Les tensions persistent à Gaza, alors qu’Israël poursuit une politique de frappes ciblées contre les dirigeants du Hamas, tout en consolidant son emprise sur une partie croissante du territoire. Selon des informations rapportées par le Wall Street Journal et Haaretz, une ligne de démarcation, surnommée « ligne jaune », divise désormais la bande de Gaza en deux zones distinctes. La partie orientale, qualifiée de « Gaza verte », est sous contrôle israélien, tandis que la partie occidentale, baptisée « Gaza rouge », reste sous l’autorité du Hamas.
Les violations du cessez-le-feu se multiplient, avec 27 incidents recensés samedi dernier seulement. Ces violations ont entraîné de nombreuses victimes, portant le bilan total à plus de 1 000 blessés et morts depuis l’entrée en vigueur de l’accord il y a un mois. Ces actions israéliennes sont perçues comme une tentative d’imposer un modèle similaire à celui appliqué au Liban, axé sur l’élimination des cadres du Hamas et le maintien d’un contrôle sécuritaire étroit.
Au-delà de cette stratégie de répression, Israël explore d’autres options, notamment l’extension de la « ligne jaune » vers l’ouest, ce qui lui permettrait de contrôler environ les deux tiers de la bande de Gaza. Parallèlement, des plans américains de reconstruction sont envisagés dans la zone orientale sous contrôle israélien, tandis que la zone occidentale, dévastée, resterait sous la responsabilité du Hamas. Cette approche soulève des inquiétudes quant à une division permanente du territoire palestinien.
L’absence d’une stratégie palestinienne coordonnée est un point de faiblesse majeur. Les observateurs soulignent que le plan Trump, légitimé par une résolution du Conseil de sécurité de l’ONU, pourrait s’imposer faute d’une alternative viable. La nécessité d’un accord palestinien pour faire face à ces nouvelles réalités est cruciale, mais les divisions internes et l’incapacité de l’Autorité palestinienne à Ramallah à assumer pleinement ses responsabilités compliquent la situation.
Israël a également transféré les responsabilités de coordination de l’aide humanitaire à Gaza au centre militaire civil américain situé dans la colonie de Kiryat Gat, construite sur les ruines de la ville palestinienne de Faluja.
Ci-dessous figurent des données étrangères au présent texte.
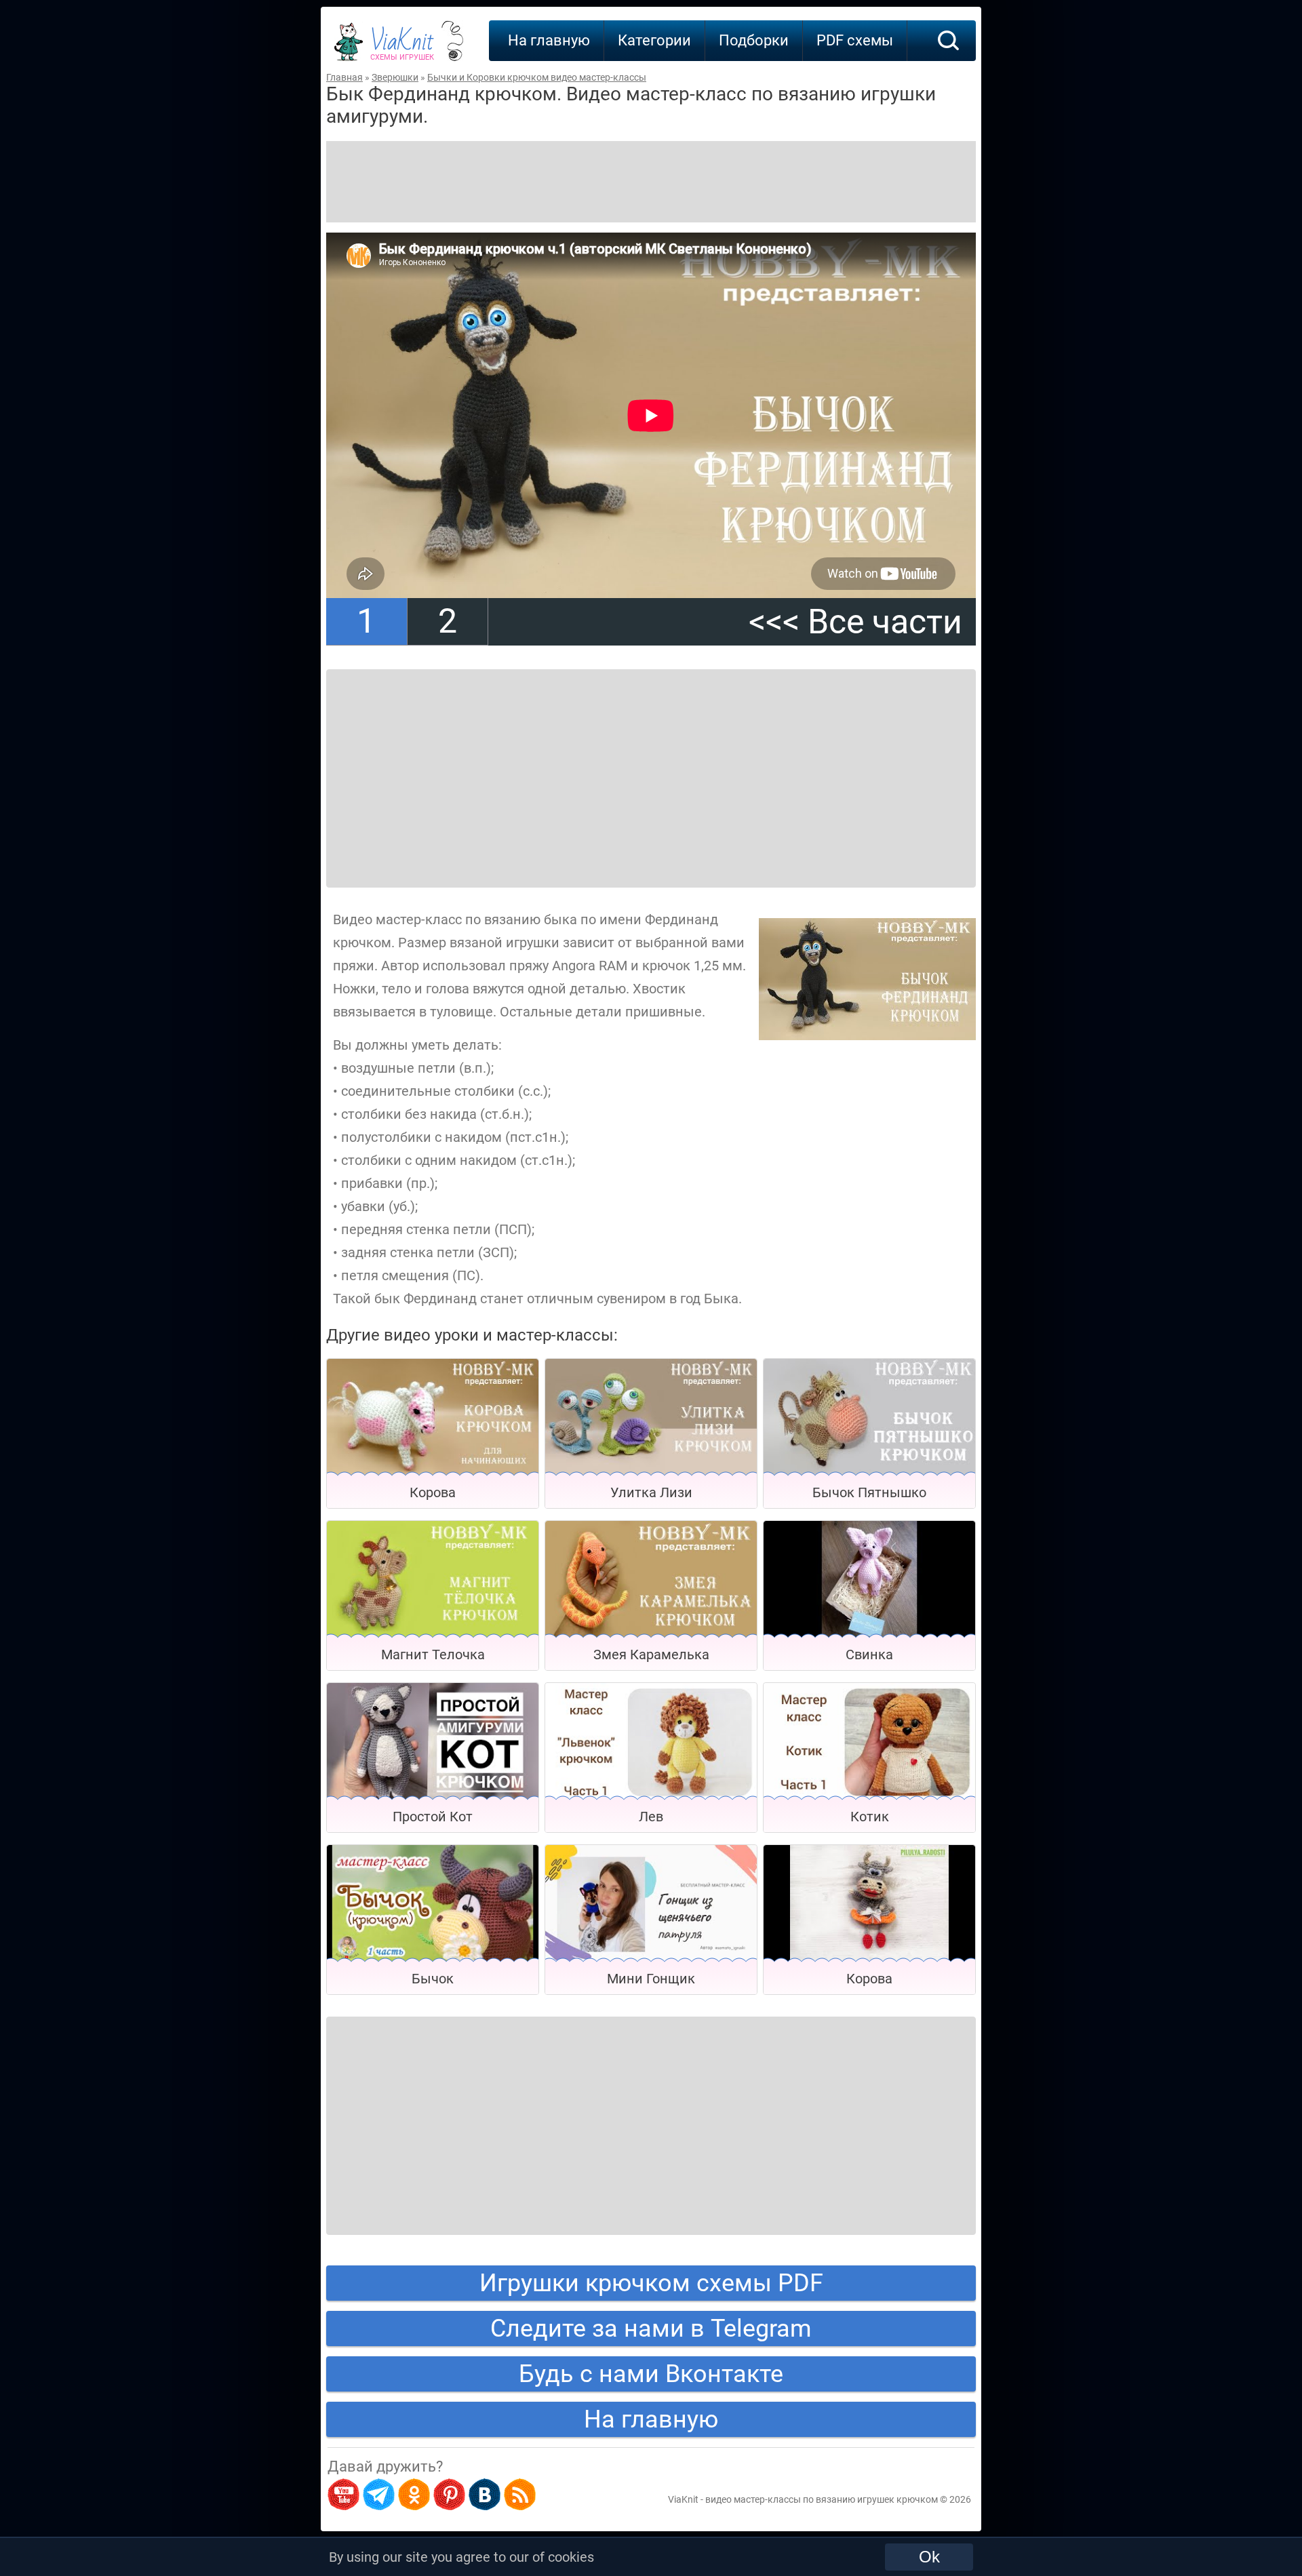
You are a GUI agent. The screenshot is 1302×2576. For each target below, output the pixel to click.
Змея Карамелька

Cette décision témoigne d’une volonté d’accroître la tutelle étrangère sur Gaza et de favoriser les projets américains de reconstruction dans la zone orientale.
Le scénario envisagé prévoit une reconstruction limitée dans la « Gaza verte », avec la construction de logements temporaires et d’infrastructures de base, afin d’encourager les Palestiniens à s’y installer depuis la « Gaza rouge ». Cette approche pourrait conduire à un déplacement de population et à une fragmentation accrue du territoire palestinien. Les inquiétudes grandissent quant à la possibilité que ces évolutions conduisent à une transformation de la « ligne jaune » en frontière permanente, engloutissant ainsi les deux tiers de la bande de Gaza.